What needs to be done
Which lines of the records below contain the word "chevron"? Show each one.

[Stored dataset items]
▬▬▬
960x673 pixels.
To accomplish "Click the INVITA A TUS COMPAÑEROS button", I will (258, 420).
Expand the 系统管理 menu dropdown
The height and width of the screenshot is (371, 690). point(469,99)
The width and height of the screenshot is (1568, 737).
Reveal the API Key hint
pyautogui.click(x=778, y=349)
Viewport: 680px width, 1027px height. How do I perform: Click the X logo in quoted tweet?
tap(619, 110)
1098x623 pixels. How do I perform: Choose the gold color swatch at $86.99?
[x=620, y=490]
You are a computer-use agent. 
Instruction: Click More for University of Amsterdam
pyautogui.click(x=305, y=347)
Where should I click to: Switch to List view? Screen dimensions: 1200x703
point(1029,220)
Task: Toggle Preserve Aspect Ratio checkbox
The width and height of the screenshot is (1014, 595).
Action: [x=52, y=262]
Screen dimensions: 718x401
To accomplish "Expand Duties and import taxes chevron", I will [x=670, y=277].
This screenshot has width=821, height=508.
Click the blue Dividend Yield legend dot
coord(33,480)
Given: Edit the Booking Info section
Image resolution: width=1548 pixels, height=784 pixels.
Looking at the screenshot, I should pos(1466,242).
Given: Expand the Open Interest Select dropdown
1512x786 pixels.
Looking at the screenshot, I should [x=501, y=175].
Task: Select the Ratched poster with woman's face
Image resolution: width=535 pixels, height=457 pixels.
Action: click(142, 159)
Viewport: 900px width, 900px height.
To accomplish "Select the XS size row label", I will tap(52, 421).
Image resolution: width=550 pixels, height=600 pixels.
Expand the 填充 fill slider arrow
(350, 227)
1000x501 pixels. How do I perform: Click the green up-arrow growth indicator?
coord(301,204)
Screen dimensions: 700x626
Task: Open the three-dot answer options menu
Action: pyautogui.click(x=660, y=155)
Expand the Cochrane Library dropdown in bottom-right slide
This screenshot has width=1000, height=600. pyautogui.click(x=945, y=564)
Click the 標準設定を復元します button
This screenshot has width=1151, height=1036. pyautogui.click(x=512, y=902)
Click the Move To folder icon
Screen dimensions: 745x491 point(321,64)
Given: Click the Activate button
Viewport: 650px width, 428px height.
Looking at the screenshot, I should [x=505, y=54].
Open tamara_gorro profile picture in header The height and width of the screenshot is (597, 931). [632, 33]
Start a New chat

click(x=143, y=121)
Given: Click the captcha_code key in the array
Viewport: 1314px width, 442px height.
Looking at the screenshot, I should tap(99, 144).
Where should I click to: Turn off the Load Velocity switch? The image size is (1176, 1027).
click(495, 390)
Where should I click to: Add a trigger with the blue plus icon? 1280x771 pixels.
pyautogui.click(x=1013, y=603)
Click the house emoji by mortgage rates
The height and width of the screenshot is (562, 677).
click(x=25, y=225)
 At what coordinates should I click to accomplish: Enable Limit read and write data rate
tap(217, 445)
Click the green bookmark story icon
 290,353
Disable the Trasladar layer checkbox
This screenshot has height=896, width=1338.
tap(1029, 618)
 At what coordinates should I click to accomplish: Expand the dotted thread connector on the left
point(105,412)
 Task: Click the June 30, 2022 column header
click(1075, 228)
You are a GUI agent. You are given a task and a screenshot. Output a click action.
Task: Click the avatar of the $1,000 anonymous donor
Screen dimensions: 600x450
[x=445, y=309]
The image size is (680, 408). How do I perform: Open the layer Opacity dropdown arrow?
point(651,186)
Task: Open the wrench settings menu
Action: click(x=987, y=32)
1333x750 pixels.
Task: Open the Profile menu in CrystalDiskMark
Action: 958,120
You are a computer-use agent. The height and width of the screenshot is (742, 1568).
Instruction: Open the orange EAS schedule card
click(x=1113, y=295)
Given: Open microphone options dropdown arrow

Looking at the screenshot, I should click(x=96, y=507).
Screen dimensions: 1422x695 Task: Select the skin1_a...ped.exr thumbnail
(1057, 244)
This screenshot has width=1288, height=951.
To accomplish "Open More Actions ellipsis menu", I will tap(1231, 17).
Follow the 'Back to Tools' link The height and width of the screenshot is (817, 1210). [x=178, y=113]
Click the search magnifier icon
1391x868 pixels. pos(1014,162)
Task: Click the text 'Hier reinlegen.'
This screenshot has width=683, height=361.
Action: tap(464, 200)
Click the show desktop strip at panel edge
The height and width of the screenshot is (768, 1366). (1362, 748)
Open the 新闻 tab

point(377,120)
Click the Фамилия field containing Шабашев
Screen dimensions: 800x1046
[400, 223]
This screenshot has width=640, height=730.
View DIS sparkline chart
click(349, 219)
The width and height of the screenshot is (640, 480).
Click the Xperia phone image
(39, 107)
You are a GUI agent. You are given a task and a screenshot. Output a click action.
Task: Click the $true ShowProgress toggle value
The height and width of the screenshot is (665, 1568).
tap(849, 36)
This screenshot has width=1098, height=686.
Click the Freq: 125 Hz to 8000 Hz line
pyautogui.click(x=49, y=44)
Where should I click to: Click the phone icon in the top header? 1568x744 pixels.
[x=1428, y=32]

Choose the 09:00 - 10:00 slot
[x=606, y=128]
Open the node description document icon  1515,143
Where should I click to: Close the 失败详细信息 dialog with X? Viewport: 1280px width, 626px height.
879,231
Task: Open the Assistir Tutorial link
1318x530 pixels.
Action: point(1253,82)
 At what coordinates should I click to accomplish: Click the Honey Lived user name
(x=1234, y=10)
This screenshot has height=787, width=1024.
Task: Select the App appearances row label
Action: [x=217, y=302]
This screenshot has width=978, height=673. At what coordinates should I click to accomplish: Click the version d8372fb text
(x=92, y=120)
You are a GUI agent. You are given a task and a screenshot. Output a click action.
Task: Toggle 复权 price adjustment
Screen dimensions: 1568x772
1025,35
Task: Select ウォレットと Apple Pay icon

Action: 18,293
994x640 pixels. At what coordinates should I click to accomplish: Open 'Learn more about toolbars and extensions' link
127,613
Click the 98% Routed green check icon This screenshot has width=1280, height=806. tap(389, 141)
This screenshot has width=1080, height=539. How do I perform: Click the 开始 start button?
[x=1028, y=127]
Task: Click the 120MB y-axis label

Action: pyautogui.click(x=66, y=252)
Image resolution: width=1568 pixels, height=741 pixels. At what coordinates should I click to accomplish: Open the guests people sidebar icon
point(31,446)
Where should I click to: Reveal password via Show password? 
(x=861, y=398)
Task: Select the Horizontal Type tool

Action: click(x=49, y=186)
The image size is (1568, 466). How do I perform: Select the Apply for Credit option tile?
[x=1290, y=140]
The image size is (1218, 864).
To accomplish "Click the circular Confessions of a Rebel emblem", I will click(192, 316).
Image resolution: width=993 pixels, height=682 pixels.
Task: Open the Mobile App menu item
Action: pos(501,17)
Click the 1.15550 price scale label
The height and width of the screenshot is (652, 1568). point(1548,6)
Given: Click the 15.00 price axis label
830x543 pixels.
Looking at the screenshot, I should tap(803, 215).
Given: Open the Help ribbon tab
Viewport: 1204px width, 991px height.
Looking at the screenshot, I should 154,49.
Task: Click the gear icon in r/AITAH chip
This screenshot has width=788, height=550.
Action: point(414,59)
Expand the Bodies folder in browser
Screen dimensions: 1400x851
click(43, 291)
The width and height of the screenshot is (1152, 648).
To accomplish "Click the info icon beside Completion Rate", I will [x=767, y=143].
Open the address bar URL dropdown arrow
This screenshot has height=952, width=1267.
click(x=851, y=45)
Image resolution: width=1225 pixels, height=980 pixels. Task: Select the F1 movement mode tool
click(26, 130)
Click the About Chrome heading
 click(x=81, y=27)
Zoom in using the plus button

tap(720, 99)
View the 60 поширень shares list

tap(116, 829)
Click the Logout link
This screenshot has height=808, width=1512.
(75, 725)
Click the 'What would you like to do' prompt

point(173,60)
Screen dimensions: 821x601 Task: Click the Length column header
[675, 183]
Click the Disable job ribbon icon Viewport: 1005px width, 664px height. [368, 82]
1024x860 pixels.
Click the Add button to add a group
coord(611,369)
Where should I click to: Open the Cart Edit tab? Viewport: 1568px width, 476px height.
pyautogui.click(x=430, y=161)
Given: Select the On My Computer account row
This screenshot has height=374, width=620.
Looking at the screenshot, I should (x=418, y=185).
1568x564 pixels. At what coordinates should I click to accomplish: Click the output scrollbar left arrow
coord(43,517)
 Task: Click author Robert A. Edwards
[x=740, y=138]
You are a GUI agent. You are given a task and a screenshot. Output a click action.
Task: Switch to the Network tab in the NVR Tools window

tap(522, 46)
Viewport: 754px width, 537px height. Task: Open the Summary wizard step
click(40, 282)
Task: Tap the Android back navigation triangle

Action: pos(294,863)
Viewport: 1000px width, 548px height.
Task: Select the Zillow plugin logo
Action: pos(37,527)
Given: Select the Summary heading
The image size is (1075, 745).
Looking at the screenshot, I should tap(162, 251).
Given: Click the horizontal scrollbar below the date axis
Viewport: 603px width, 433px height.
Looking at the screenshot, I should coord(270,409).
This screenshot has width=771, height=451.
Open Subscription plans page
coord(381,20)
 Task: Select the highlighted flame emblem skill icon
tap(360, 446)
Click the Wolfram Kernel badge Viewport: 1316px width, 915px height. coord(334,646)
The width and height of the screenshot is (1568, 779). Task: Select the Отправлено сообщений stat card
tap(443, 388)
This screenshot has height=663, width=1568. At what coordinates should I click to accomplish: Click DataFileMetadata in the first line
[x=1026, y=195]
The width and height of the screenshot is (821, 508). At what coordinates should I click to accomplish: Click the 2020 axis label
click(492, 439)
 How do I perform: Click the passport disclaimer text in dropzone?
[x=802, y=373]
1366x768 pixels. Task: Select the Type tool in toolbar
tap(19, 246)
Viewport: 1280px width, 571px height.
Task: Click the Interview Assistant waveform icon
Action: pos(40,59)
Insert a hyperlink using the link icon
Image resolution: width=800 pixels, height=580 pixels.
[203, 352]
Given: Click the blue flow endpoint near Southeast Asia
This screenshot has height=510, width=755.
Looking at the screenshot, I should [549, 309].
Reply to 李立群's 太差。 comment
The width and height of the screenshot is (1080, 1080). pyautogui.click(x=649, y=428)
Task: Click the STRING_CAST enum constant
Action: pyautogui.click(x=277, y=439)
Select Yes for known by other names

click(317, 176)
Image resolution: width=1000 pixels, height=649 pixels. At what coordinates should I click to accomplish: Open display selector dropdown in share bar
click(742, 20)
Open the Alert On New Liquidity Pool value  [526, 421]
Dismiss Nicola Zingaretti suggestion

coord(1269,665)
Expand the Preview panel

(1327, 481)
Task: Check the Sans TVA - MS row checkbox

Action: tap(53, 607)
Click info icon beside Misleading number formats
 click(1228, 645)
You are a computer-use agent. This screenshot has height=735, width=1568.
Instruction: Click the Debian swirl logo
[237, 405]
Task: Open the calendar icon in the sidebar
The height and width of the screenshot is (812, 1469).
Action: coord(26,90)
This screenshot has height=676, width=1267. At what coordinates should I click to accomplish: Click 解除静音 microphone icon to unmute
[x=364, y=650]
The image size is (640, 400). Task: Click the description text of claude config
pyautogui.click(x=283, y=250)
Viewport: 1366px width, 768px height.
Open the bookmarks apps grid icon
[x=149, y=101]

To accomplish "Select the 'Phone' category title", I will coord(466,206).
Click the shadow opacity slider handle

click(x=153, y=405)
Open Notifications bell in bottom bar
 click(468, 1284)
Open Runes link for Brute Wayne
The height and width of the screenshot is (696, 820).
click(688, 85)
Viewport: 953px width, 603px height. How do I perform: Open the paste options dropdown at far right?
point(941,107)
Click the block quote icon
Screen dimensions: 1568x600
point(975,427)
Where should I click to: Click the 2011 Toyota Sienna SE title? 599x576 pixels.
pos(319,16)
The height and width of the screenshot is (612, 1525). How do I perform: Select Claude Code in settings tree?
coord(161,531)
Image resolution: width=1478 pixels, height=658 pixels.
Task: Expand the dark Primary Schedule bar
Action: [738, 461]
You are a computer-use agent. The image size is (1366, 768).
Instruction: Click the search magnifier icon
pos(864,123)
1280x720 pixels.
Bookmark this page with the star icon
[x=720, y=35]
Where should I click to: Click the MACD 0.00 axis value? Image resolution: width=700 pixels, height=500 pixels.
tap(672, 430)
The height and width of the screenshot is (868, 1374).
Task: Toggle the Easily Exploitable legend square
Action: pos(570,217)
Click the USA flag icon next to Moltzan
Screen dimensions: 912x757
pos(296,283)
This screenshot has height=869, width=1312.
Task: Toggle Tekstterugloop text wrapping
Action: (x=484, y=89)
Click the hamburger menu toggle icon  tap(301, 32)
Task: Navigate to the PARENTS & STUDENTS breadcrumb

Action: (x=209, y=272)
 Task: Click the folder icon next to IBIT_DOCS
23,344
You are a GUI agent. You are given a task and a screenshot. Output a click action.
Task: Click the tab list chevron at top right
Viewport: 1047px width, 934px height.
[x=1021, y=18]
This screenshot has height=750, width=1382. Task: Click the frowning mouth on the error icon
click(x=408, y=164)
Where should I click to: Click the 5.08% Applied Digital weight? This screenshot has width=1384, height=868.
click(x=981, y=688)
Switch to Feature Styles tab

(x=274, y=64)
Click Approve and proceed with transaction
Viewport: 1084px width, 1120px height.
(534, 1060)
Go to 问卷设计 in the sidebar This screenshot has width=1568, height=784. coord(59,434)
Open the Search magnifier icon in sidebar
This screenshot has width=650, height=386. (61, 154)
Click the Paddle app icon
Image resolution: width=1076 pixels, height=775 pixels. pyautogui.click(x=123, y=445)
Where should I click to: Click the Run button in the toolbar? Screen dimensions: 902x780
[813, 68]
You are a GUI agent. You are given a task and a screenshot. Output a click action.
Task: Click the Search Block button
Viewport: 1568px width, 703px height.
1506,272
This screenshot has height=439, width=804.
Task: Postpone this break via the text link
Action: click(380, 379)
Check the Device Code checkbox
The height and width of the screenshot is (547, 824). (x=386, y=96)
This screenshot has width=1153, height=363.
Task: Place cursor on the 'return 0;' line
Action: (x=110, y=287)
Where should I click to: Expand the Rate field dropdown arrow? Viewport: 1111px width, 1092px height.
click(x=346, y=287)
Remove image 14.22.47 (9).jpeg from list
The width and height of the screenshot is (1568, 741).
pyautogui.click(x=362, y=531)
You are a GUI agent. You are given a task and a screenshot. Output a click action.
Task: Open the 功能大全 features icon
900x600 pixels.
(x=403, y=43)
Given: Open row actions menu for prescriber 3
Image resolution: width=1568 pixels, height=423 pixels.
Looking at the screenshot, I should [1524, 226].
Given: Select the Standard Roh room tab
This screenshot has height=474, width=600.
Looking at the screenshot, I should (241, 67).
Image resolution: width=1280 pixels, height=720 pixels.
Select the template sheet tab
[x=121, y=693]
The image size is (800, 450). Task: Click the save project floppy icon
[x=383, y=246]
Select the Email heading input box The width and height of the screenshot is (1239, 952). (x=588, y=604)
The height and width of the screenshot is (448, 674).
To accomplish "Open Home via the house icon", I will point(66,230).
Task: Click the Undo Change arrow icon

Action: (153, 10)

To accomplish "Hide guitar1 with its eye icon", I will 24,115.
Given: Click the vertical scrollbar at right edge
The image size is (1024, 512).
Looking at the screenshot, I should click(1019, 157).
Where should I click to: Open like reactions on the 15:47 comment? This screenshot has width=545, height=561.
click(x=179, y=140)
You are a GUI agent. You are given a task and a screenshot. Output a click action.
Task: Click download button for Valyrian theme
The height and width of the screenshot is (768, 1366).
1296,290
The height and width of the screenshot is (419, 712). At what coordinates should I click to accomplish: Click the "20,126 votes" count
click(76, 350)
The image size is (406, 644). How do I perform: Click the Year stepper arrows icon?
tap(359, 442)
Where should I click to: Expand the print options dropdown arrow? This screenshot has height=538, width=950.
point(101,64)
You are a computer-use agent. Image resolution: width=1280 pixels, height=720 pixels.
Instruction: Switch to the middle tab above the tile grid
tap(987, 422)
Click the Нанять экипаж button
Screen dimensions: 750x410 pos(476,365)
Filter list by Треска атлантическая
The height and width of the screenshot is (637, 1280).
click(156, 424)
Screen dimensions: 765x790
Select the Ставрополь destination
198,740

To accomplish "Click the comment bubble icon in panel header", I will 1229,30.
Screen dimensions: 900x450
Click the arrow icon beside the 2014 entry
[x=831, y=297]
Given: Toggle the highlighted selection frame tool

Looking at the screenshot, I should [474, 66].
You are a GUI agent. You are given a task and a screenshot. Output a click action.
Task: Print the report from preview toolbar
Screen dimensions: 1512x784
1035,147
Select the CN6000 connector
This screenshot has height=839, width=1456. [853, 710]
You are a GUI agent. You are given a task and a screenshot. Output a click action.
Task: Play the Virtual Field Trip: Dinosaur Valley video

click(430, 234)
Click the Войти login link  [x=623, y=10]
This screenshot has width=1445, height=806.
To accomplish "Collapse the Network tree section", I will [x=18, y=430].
▬▬▬
Task result
To accomplish "Expand Duties and import taxes chevron", I will [x=670, y=277].
Task: Click the tab list chevron at top right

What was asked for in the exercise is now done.